Il n'est, cependant, pas tenu de garantir le vice caché connu de l'acheteur ni le vice apparent; est apparent le vice qui peut être constaté par un acheteur prudent et diligent sans avoir besoin de recourir à un expert.

1729. En cas de vente par un vendeur professionnel, l'existence d'un vice au moment de la vente est présumée, lorsque le mauvais fonctionnement du bien ou sa détérioration survient prématurément par rapport à des biens identiques ou de même espèce; cette présomption est repoussée si le défaut est dû à une mauvaise utilisation du bien par l'acheteur.

1730. Sont également tenus à la garantie du vendeur, le fabricant, toute personne qui fait la distribution du bien sous son nom ou comme étant son bien et tout fournisseur du bien, notamment le grossiste et l'importateur. " (Le Tribunal souligne)

 

POUR CES MOTIFS, LE TRIBUNAL :

[41]        ACCUEILLE l'action de la demanderesse;

[42]        CONDAMNE la défenderesse à payer à la demanderesse la somme de 2 376,23$ avec intérêts au taux légal et l'indemnité additionnelle prévue à l'article 1619 du Code Civil du Québec à compter du 19 mars 2013;

[43]        PERMET à la défenderesse, sur paiement de cette condamnation en capital, intérêts et frais, de reprendre le fauteuil sectionnel et le pouf Edgewood à ses frais, après avis écrit de 48 heures à la demanderesse;

[44]        À DÉFAUT par la défenderesse de procéder à l'enlèvement du fauteuil sectionnel et du pouf Edgewood dans un délai de deux mois du présent jugement, PERMET à la demanderesse d'en disposer.

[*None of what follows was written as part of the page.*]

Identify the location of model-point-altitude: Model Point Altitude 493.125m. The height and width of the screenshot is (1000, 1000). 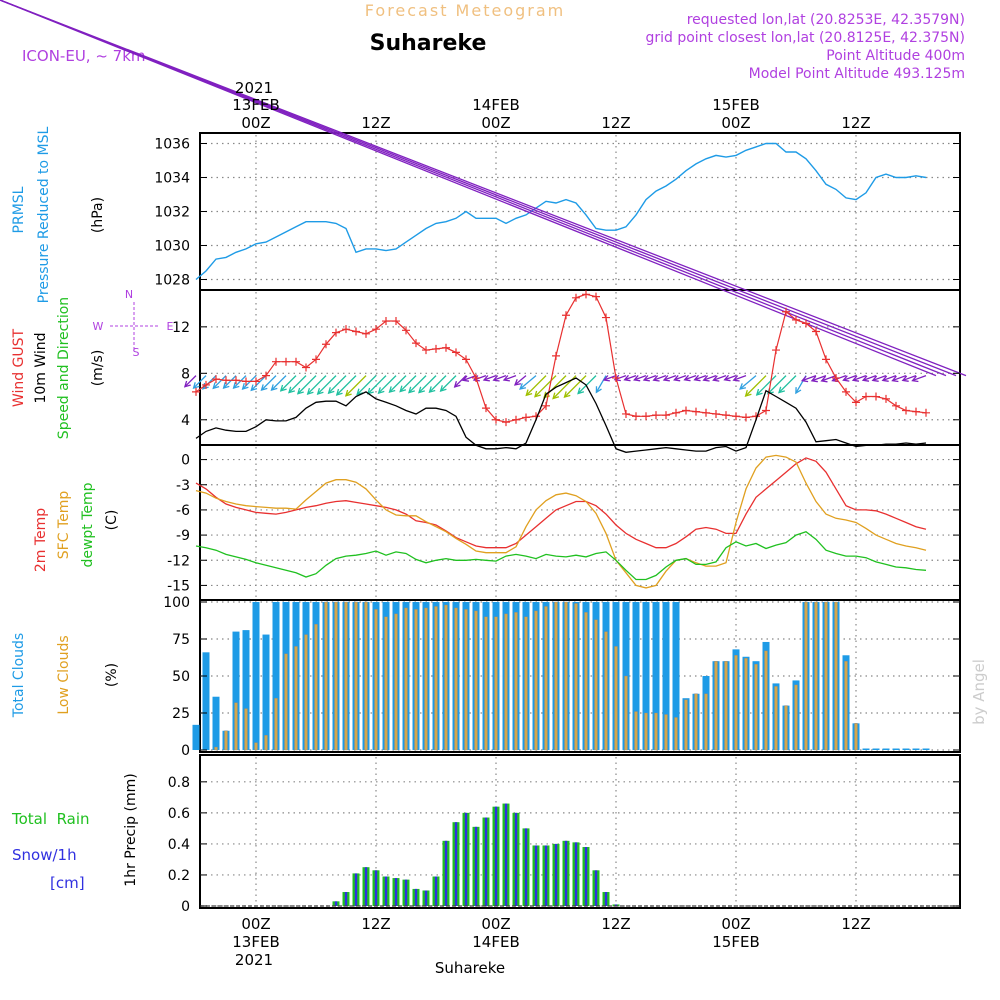
(857, 74).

[45]        CONDAMNE la défenderesse à payer à la demanderesse les frais judiciaires de 105,00$;

[46]        ACCUEILLE l'appel de la défenderesse à l'encontre d'Edgewood Furniture;

[47]        CONDAMNE Edgewood Furniture à payer à la défenderesse Brault & Martineau inc. la somme 2 376,23$ avec intérêts au taux légal et l'indemnité additionnelle prévue à l'article 1619 du Code Civil du Québec à compter du 19 mars 2013, et les frais judiciaires de 105,00$ payés à la demanderesse.

 

 

 

 

__________________________________

MONIQUE DUPUIS, J.C.Q.



[1]     L'utilisation des seuls noms ou prénoms dans le présent jugement a pour but d'alléger le texte et il ne faut y voir aucune discourtoisie à l'égard des personnes concernées.

[2]     L.R.Q., c. P-40.1.

AVIS :
Le lecteur doit s'assurer que les décisions consultées sont finales et sans appel; la consultation du plumitif s'avère une précaution utile.